Ich hätte nie gedacht, dass es einem als Menschen so schlecht gehen kann. Aber man weiss nie, was im Leben passiert. Ruhe ist seither für mich entscheidend. An einem regulären Tag im Kloster komme ich gut zurecht. Aber Festtage wie Weihnachten und Ostern sind schlimm: Da herrscht viel Umtrieb, wir können beim Essen reden und singen viel. Dann bleibt mir nichts anderes, als mich zurückzuziehen, zwei, drei Stunden, in die Stille.
Die Schwesterngemeinschaft musste lernen, mich anzunehmen, wie ich bin. Das ist sicher nicht immer einfach. Aber ich schätze ihr Verständnis und ihre Fürsorge sehr.
Heute bin ich die Assistentin von Schwester Monika, arbeite «i. A.», im Auftrag, und helfe ihr mit dem Obst, im Kräutergarten, beim Dörren. Sie kann mich rufen, wenn sie mich braucht. Ich decke auch den Tisch im Konvent für das Mittag- und das Abendessen, benötige dafür jeweils eine halbe bis eine Dreiviertelstunde. Wegen meiner Behinderung leide ich nicht, ich denke, sie muss wohl eine Prüfung sein. Sie wird einen Grund haben. Die Frage nach dem Warum stelle ich mir nie. Aber ich sage dem Herrgott, dass ich hoffe, in meiner Sterbestunde werde das, was ich alles durchgemacht habe, angerechnet. Wer weiss?
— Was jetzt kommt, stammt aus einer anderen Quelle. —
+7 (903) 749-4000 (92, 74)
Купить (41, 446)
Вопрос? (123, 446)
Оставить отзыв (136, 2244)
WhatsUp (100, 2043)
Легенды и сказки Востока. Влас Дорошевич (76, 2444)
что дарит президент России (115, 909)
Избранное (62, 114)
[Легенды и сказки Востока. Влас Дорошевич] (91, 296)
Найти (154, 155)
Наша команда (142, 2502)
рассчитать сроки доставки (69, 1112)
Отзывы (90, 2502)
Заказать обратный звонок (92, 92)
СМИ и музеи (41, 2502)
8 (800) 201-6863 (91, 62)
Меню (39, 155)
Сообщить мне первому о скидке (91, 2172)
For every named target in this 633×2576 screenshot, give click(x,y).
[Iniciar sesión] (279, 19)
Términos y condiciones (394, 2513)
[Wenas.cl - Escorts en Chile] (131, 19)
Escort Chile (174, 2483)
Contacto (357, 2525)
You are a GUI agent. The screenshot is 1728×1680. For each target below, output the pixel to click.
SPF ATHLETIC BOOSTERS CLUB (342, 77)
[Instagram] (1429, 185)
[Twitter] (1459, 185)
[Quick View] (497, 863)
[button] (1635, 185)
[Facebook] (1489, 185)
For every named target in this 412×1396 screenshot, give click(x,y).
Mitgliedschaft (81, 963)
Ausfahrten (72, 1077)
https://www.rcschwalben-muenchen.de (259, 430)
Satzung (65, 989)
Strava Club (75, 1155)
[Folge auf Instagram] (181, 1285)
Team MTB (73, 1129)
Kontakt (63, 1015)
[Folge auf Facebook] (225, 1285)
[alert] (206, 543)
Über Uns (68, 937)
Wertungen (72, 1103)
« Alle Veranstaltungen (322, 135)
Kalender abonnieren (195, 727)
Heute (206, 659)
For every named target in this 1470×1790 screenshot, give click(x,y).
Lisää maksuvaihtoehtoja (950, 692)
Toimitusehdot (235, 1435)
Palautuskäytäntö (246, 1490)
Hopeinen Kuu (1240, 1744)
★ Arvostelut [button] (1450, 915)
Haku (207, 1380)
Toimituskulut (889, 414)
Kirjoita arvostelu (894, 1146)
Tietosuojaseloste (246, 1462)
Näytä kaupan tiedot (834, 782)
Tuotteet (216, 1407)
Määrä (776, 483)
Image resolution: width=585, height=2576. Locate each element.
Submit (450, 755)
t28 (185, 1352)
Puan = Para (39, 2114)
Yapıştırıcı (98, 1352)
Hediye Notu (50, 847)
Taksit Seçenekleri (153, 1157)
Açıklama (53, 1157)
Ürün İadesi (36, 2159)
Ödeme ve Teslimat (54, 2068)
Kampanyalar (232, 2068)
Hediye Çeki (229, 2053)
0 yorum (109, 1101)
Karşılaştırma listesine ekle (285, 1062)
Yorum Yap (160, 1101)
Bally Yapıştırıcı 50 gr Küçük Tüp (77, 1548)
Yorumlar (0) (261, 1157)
Die Sache mit meinem Ohr ist das Schlimmste in meinem Leben. Aber ich nehme alles an, was kommt – auch die Knöchelfraktur am linken Fuss vor einem Jahr. Mit zwei Platten und neun Schrauben im Bein durfte ich nach der Operation für zwei Wochen nach Dussnang in die Rehabilitation. Nicht einen Moment haderte ich. Es war eine gute Zeit dort, ich erholte mich – und musste anschliessend nicht einmal mehr in die Ferien.
Dass ich als Kind scheu war, glaubt mir heute niemand. Aber es war so. Meine Eltern führten das städtische Bürgerheim. Und so bin ich im Armenhaus von St. Gallen geboren, am 21. Juli 1946, an einem Sonntag. Es sei eine schwere Hausgeburt gewesen, eine Risikogeburt in Steisslage. Nach sechs Kindern war ich eine Nachzüglerin, Mutter war bereits in den Vierzigern. Als sie wieder Babysachen zu stricken anfing, fragten meine Geschwister, ob das für die Missionen sei! Wäre ich ein Bub geworden, hätte ich Gerhard geheissen. Auf die Geburt eines Mädchens waren meine Eltern nicht vorbereitet. Und so schlug meine Patin in der Not den Namen Theresia vor. Ein Mädchen, trösteten sich meine Eltern, würde ihnen im Alter beistehen. Und ausgerechnet die Jüngste ging ins Kloster! Bei mir war und ist einfach immer alles ein bisschen anders als bei andern. Ich glaube, das wurde mir schon in die Wiege gelegt.
Unser Familienleben sowie der Betrieb des Heims für Obdachlose und Randständige der Stadt St. Gallen gingen ineinander über. Mutter kochte für die 15 Insassen und für uns, putzte und besorgte einen grossen Garten, zusammen mit Angestellten, und mein Vater führte den Landwirtschaftsbetrieb, in dem die Heimbewohner zeitweise mithalfen. Erst im Kindergarten, 1952, lernte ich andere Kinder kennen. Bis dahin hatte ich fast ausschliesslich mit meiner Familie und den Frauen und Männern im Bürgerheim Kontakt.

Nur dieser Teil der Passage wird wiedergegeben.